İçe kapanık: İki ayak neredeyse başparmaklar birbirine değecek şekilde içe dönük. "Cık, yok şekerim; istesem söylemez miyim? Sofrayı kaldırdım da çıktık" tarzı cümleler savursa da ısrar edin. Biraz daha böreğin ucundan alacak, rahatladıkça ve ortama ısındıkça tatlıya yer kalmış mı kalmamış mı bilebilecektir.
Dik: Ayaklar halıyla dik açı yapacak şekilde, ayak parmakları yere temas ederken topuklar oturulan koltuğa dayalı. Bu, misafirin minyon olduğunun alameti olabilir. Hele de koltuk pofuduk, oturdukça içe göçen cins ise misafiriniz oldukça zor durumdadır. Sırtına yastık verin ya da dürümcü taburesine geçmesini teklif edin.
Yarı dik: Topuklar koltuğa eğimli dayalı, bacaklar ritmik sallanmakta. Misafirinizin bir derdi var! Freud bu ayak pozisyonunu, benzer şekilde 'tabanı duvara yarı dik dayalı naylon tuvalet terliklerinin' bilinçaltına işleyişi olarak ele almıştır. Freud, geç olmadan misafire lavabonun yerinin gösterilmesini benimser.

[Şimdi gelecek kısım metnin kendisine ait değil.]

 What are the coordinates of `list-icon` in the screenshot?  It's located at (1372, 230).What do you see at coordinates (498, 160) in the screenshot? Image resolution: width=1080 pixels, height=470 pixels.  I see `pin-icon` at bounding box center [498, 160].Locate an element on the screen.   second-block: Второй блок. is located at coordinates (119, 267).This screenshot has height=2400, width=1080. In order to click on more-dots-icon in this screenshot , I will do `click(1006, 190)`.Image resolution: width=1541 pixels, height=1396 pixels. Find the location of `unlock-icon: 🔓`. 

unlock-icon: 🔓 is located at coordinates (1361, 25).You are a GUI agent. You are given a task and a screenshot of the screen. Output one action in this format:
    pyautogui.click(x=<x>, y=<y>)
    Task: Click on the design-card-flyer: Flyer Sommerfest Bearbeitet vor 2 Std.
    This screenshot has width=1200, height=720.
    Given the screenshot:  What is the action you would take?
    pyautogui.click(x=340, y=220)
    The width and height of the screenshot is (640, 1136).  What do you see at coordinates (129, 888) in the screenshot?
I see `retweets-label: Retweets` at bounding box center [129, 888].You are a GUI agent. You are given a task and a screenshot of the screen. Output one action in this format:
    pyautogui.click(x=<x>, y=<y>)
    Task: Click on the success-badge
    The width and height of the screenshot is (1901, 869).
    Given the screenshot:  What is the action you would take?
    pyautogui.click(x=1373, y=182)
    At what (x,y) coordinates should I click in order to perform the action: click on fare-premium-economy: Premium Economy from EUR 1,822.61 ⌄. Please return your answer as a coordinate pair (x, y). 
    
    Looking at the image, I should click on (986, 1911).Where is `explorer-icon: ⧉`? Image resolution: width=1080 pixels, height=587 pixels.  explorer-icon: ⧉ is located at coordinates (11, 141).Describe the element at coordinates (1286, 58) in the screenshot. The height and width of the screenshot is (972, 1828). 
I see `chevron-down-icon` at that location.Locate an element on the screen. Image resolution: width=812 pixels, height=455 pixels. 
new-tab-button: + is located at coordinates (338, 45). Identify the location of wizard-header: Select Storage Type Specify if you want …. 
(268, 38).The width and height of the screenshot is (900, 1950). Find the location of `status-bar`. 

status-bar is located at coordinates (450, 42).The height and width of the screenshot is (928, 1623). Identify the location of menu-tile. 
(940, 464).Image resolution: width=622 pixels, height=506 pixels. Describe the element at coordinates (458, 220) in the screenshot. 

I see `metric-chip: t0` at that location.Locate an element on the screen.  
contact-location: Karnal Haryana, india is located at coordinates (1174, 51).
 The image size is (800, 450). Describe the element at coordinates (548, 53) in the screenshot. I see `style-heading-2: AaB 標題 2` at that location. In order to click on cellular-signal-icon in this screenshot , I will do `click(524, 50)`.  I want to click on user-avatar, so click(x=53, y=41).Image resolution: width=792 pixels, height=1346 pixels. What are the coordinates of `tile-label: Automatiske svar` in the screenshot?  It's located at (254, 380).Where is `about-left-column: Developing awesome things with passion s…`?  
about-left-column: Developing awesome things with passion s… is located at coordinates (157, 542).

Gizemli: Ayaklar yerle temasta fakat parmaklar içeri kıvrık. Misafir, bir şeyler saklıyor! Çayı sehpadan alırken yere damlatmış, yanındaki saksıdan sardunya fidesi çalmış olabilir. Ancak ayaklar hiç kımıldamıyor, üstelik kişi sürekli konuşarak sizi oyalamaya çalışıyorsa daha geniş düşünmek gerekir. Delik çorap vakası olabilir. Derhal misafirinizi yalnız bırakın! Ona, çorabını ayağıyla boşluk yapacak şekilde çekip, dürüp, parmakların altına saklamasına yetecek kadar zaman tanıyın. Eğer biraz vicdanınız var ise de, önü kapalı bir terlik getirin...
Presli: Ayaklar yerle temasta. Sohbet esnasında aralıklarla ayak parmakları içe kıvrılıp, bir süre bükülü kalıp düzleşiyor... Misafiriniz aralıklarla yalan söylüyor! Hemen bir örnekle inceleyelim: Misafir şen şakrak havasını atarken küt diye Ösym sorulur. Sendeler ama toparlar; "Şekerim, Zoomoroloji'yi kazandı ama göndermedi bizim bey!" Ayaklara bakın; bırakın laf dinlemeyi ayaklara bakın! Bakın, parmakları içe büktü sıktı bıraktı... Bir daha yapalım; Misafir konuşuyor; "Yavv azizim, dış borçların yüzde sekseni boru çiçeği ihraç açığından kaynaklanıyor." Bakın... "boru çiçeği ihraç açığı" derken parmakları sıktı bıraktı! Bir palavra sıkarken bünye, benzer pres eylemiyle destek almakta. Bunun için de bedenin en uzak ve gözden ırak noktası olan ayakları seçmekte. Yahu, ben bu tezimin bir koşu patentini alayım da geleyim! Müsaadenizle...
Ninem diyor ki; Karanlıkta yapılan iş alacalı olur.